ちょっとアクロバティックな解決策としては、イギリスのランカシャー州ウォートンに作った工場に日本が投資して、更に拡張。タイフーンのトランシェ4の生産拡大をするというシナリオだ。

ただ、トランシェ4には製造的に問題がある。それは電子機器の高度化によって、外国に簡単に売り出せない問題で、イギリス、ドイツ、イタリア、スペインの共同開発機として開発され、他国からも引き合いも高いものの、コストや運用・保守の点でかなりハードルが高く、本当に他国で運用出来るのか問題がある。恐らく、日本にも技術は渡したくないだろうから、この辺交渉が出来るかどうかにかかっている。第4次F-Xの時には「日本に技術移転可能」という好待遇があったんだけど、どうだろう。
あとはGCAP製造計画を前倒しすることもありといえばアリだが、こればかりは作ってみないと何とも。KF-21戦闘機を笑えない。個人的には一番自由度の高いF-2戦闘機の再生産シナリオが一番近道には思える。というか、F-2戦闘機作っていた職人達が死に絶える前に早く技術承継を!というのが、現場に関わったことのある友人からの訴えである。それも、5年ほど前の話になってしまったので、遅すぎるということになるかも知れないが。
コメント
木霊様、BOOK様ありがとうございます。
F35を劇画「空母いずも」で初見の時は、
「これで日本も安泰じゃわい」と大いに喜んだものの、優れものにはクセかあるようで、なかなかそうはいかない!
最近の他の戦闘機関連記事と併読します限り、「ステルス技術」がネックなようで。
現在のステルス技術はレーダー波の反射をできるだけ少なくする技術すよね?
だから塗料の問題かと思っていたら、どうもそうではないらしい!ガタイがデカくなると木霊様も申されていたですし。
そこで山童思いついた!

**抽出した行:**
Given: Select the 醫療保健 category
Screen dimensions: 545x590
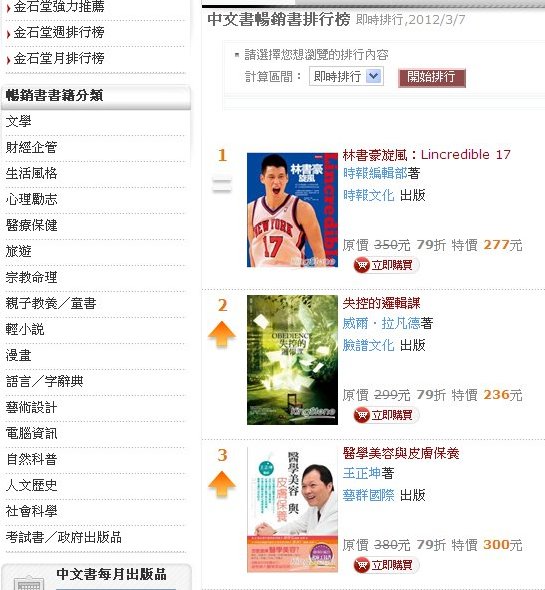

* * *

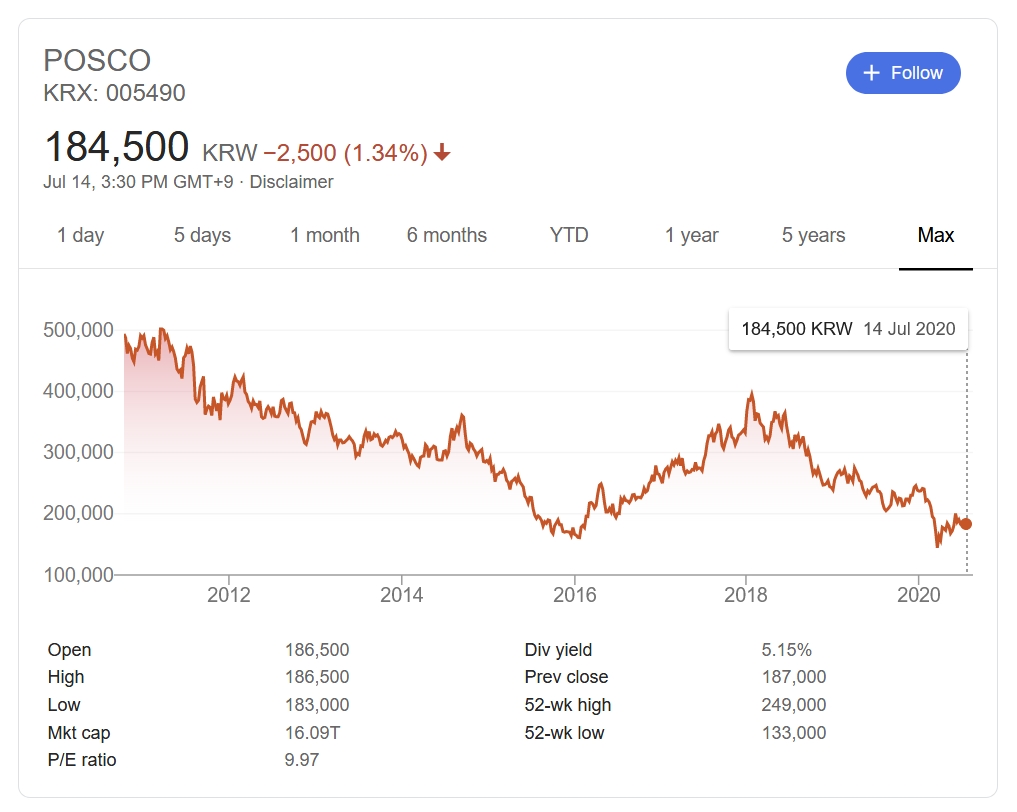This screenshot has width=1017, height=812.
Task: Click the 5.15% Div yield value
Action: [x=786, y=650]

---

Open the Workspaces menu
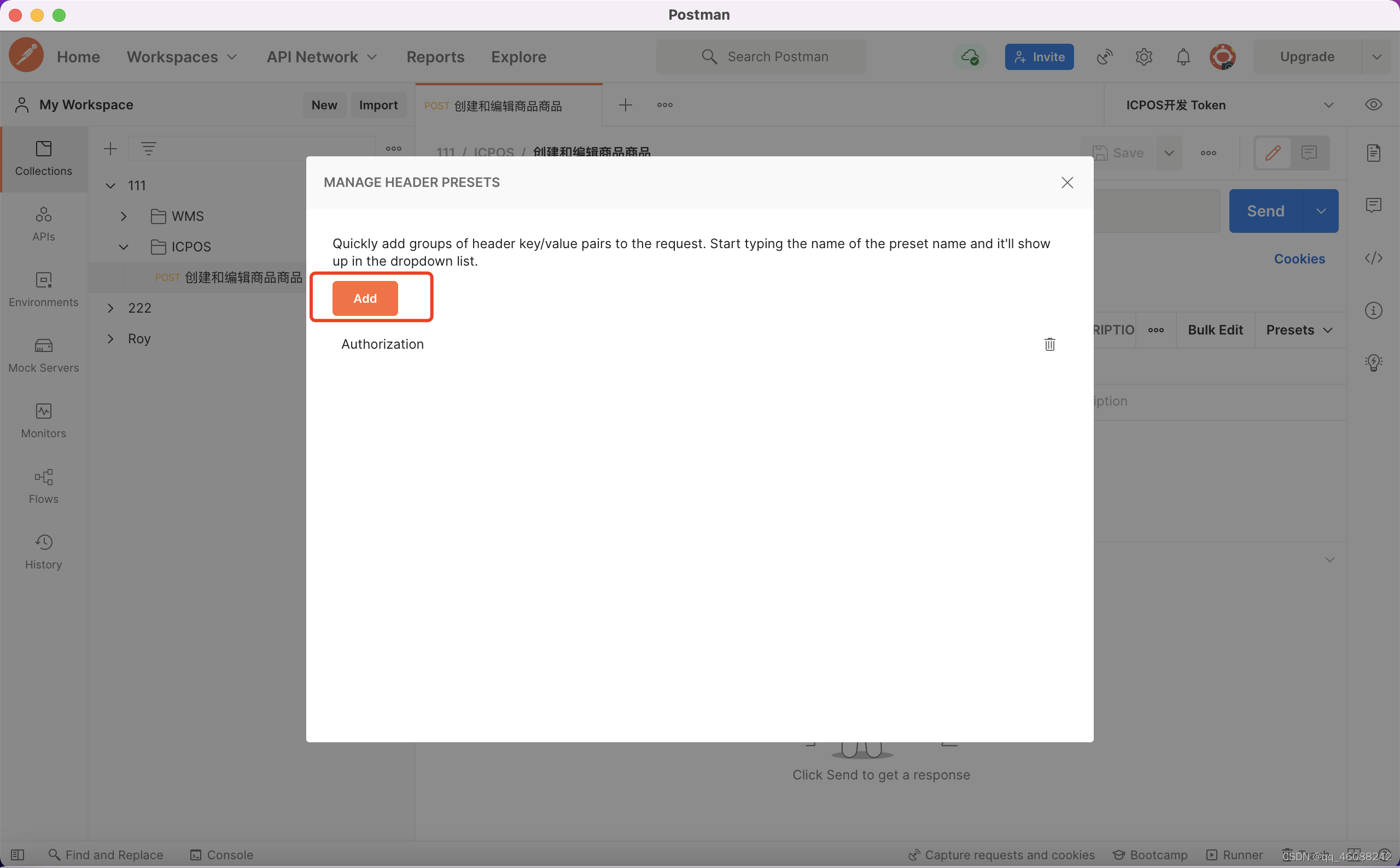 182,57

**課題の指示:** 戦闘機についての文章を、最後の文の後から続けて書きなさい。 上の行は、文章とは別個の資料である。

**解答:**
そうだ水平尾翼を削って、主翼と機体を一体化させれば、空力抵抗だけでなく、平たくなりレーダー波の照射を激減できる!
と思ったら、それB2爆撃機ですな。
主翼と垂直尾翼だけにするのは断面が小さくなるが、どーも水平尾翼というのはムダについている訳ではないらしく、あれないと高速での安定性がグラグラなるらしい。
ちなみにスペック調べたら、B2系は全て亜音速で、あの形態を採用した戦闘機は存在しないそうです。
結局は「既存の……」というラインで行くか、ユーロファイター買うし投資するから
頼むわ…といくか。
でも、それならF2の生産ラインを一から再出発する方が良いなぁ。
こんにちは。
タイフーンは、悪い飛行機じゃないんですが……本邦の要求には、ちょっと航続距離と搭載量が合わないのでは……
F-2のASM四本積みってのが、まず無茶なんですが(笑)
なので、タイフーン後継の予定だったテンペストは、現状のGCAP(F-3)より小さい機体を想定していたはず。
今公開されている情報からだと、FCASはそこそこ大きいみたいですが。エンジンどうするんだろう……
航空万能論GFさんの過去記事:2026年までに初飛行?公開された第6世代戦闘機「FCAS」モックアップ!
https://grandfleet.info/european-region/6th-generation-fighter-fcas-mockup-released-2/
七面鳥としては、F-2のライン閉じたのは本当に許すまじですが、今ラインを再構築して、GCAPも推進するなんて体力はわーくににも無い気がしてます(コスト以上に、熟練工や開発者が足りないと感じます)。
手持ちで工面しつつ、米海軍&海兵隊ともよく相談しつつ、なんとかGCAPやF-47まで頑張るしかないのかなと。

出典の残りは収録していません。